Blew my knee out skiing 4 winters ago when I was 38. Torn PCL, MCL and Meniscus. Before the injury I rode 3-4 times a week for a number of years. I went to a sports doc and he initially recommended surgery and I told him I was not excited by the 6 months of rehab as I have two rambunctious boys. He said a lot of cyclists don't need ACL, MCL or PCL surgery as they have built up their quads, hamstrings and calf muscles to the point where those muscles can compensate for the lost stability in the knee.

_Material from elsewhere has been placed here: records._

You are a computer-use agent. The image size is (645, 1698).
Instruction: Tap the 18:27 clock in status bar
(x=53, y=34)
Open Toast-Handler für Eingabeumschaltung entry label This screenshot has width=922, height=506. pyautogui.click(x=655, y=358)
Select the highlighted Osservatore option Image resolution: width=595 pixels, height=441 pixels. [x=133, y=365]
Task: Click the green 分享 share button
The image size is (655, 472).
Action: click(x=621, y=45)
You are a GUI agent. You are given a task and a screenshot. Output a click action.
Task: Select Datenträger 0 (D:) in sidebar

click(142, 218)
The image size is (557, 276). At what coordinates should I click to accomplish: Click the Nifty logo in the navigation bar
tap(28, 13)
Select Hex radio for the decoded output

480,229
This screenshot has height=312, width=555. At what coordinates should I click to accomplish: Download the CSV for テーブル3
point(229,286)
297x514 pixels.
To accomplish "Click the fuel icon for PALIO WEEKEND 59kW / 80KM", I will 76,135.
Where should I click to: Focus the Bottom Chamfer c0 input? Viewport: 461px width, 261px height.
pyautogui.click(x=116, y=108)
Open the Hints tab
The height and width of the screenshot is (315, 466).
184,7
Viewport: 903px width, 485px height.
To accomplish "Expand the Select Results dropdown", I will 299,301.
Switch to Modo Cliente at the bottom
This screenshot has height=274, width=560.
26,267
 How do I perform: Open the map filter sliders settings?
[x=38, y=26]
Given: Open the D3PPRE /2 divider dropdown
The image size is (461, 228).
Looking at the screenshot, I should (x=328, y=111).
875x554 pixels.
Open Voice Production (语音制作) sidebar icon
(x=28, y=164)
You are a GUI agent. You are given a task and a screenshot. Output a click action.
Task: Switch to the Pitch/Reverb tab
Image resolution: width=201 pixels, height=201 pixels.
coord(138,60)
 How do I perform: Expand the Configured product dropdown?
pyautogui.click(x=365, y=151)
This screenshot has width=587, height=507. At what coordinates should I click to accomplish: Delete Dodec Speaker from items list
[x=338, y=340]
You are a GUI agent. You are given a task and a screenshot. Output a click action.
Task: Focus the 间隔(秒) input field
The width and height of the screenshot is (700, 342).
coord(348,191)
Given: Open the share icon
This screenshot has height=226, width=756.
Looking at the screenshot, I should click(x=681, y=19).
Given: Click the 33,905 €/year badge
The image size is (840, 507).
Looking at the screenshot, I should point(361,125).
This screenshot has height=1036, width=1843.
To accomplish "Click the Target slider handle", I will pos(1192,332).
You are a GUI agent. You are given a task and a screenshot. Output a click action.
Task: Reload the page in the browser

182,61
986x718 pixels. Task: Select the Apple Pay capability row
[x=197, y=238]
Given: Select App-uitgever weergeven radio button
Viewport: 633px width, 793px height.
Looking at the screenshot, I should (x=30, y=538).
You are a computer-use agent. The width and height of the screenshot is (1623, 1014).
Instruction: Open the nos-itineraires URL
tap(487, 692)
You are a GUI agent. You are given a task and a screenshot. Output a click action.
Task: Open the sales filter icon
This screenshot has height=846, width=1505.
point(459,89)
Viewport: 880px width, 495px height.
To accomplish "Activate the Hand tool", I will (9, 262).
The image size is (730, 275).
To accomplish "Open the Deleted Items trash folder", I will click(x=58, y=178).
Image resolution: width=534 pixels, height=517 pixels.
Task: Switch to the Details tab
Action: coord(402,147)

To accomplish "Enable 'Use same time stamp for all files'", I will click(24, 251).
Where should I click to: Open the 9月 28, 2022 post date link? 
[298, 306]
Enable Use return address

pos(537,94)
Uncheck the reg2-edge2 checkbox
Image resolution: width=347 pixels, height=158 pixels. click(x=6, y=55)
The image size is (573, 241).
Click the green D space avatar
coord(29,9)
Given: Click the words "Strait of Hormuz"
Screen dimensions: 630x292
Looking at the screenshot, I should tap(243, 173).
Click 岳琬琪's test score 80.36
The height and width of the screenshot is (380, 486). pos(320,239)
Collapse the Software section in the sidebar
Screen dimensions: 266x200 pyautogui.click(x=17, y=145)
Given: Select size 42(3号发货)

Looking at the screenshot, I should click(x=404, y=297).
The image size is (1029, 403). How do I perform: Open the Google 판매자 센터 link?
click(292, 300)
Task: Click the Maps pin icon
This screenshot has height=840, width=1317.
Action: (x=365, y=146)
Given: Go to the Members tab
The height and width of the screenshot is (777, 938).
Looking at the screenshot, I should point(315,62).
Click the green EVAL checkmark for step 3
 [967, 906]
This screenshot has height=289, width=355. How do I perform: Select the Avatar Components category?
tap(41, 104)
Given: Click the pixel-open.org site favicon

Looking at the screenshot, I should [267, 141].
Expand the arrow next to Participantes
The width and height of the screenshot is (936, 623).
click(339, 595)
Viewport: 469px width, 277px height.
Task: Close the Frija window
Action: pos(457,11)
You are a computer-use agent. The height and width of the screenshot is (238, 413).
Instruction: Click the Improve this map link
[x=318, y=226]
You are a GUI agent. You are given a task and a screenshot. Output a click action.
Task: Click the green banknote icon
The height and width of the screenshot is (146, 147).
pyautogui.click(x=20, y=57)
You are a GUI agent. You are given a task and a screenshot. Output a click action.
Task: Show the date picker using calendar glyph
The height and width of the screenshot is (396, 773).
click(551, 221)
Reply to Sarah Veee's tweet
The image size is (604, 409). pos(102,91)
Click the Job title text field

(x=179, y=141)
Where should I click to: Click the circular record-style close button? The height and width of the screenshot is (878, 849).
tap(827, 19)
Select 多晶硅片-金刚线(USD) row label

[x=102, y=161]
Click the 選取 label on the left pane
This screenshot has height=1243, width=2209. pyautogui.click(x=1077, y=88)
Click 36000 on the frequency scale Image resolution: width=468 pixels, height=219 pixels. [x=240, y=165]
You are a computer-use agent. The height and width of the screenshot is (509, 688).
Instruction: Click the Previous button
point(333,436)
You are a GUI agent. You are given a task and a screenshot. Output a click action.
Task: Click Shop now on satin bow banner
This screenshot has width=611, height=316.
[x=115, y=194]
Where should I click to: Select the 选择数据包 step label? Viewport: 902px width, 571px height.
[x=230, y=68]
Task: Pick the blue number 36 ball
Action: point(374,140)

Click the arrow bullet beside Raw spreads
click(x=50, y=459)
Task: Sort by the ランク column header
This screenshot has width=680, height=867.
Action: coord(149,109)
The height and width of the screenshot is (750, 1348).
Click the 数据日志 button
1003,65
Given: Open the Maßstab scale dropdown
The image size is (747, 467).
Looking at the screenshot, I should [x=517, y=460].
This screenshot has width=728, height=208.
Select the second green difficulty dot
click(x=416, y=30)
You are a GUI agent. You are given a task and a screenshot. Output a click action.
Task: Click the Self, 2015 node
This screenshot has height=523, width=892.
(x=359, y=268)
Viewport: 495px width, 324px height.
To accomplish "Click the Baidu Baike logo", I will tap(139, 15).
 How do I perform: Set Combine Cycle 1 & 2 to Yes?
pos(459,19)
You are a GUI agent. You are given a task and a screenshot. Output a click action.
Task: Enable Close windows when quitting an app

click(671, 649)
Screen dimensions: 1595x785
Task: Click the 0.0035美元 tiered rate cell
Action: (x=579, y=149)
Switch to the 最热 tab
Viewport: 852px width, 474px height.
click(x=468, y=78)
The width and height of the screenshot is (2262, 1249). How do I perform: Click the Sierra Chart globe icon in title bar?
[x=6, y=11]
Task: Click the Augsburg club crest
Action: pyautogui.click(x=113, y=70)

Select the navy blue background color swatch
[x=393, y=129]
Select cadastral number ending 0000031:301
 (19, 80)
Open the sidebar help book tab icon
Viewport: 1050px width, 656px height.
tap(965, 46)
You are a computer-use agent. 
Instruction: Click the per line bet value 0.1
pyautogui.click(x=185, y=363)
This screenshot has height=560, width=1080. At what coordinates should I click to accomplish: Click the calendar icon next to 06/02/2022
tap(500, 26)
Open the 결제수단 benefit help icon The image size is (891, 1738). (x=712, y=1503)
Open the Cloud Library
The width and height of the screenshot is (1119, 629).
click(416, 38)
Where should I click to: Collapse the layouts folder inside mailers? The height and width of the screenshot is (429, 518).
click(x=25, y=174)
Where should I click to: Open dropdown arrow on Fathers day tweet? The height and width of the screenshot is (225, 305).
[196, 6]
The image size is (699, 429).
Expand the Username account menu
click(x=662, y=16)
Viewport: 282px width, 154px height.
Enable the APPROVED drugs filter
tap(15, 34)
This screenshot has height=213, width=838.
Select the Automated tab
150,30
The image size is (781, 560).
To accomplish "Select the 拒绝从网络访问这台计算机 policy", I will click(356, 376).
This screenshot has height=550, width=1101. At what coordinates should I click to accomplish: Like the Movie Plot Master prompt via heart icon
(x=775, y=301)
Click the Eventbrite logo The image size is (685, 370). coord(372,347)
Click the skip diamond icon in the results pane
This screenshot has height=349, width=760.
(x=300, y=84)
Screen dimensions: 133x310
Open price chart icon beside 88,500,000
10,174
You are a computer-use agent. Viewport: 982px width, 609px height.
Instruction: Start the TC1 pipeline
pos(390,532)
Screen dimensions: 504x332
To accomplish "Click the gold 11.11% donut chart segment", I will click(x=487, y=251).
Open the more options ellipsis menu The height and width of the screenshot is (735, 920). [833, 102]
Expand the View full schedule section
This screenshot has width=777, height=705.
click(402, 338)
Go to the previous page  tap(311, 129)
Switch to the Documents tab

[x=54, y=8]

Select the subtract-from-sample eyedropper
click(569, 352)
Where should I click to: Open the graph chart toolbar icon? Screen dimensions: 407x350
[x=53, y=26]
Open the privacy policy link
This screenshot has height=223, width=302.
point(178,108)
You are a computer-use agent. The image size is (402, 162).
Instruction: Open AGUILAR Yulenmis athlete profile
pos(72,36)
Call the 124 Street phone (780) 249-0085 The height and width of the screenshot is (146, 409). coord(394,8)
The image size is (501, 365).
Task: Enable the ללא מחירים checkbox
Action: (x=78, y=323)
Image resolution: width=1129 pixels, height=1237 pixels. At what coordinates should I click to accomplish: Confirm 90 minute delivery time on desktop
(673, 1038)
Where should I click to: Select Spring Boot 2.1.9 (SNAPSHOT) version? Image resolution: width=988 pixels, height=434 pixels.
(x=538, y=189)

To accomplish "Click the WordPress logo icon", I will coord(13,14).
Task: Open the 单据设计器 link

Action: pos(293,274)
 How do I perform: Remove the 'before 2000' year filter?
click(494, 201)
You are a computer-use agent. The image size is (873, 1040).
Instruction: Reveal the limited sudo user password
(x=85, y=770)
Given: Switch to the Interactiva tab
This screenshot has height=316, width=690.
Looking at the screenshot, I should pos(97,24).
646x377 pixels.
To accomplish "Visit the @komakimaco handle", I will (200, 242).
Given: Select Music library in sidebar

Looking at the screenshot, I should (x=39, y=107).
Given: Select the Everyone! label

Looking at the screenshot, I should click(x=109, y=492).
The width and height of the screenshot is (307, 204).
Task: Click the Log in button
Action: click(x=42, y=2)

He put me in rehab to test my stabilty and eventually he stated no surgery was necessary. My leg was stable. He said I can always come back and get the surgery later if the instability became an issue. He said sports that required lateral movement might be an issue. In the four years since I have continued to bike 3-4 times a week. In addition I play hockey regularly and a bit of rugby. The only issue is a bit of stiffness after the rugby. But that goes away with ice and beer.


----------



## ROAD WARRIOR (Jan 9, 2005)

*Great*

Thats good to hear. Do to my job and riding my leg muscles are in good shape and stability is not an issue except after a few beers. Range of motion has been the main problem, and if family history is any indicator I've still got another 50 years to go. I'm trying to become as informed as possible before I see the next doctor. My grandfather just died at 97. Was active and independent fo 96 of those years. May we all be so lucky.


----------



## Nostromo (Sep 22, 2005)

sixsixtysix said:


> 3. Strengthen your hamstrings as much as possible, they will help keep your knees in place in case of a accident and will generally help them be more stable.
> 
> Good Luck:thumbsup:


Sounds good advise..dumb question perhaps, but is hamstring curls what you do to strengthen your hamstrings? Theres a machine at my gym I might start using if thats the case..


----------



## Guest (Mar 15, 2007)

Nostromo said:


> Sounds good advise..dumb question perhaps, but is hamstring curls what you do to strengthen your hamstrings? Theres a machine at my gym I might start using if thats the case..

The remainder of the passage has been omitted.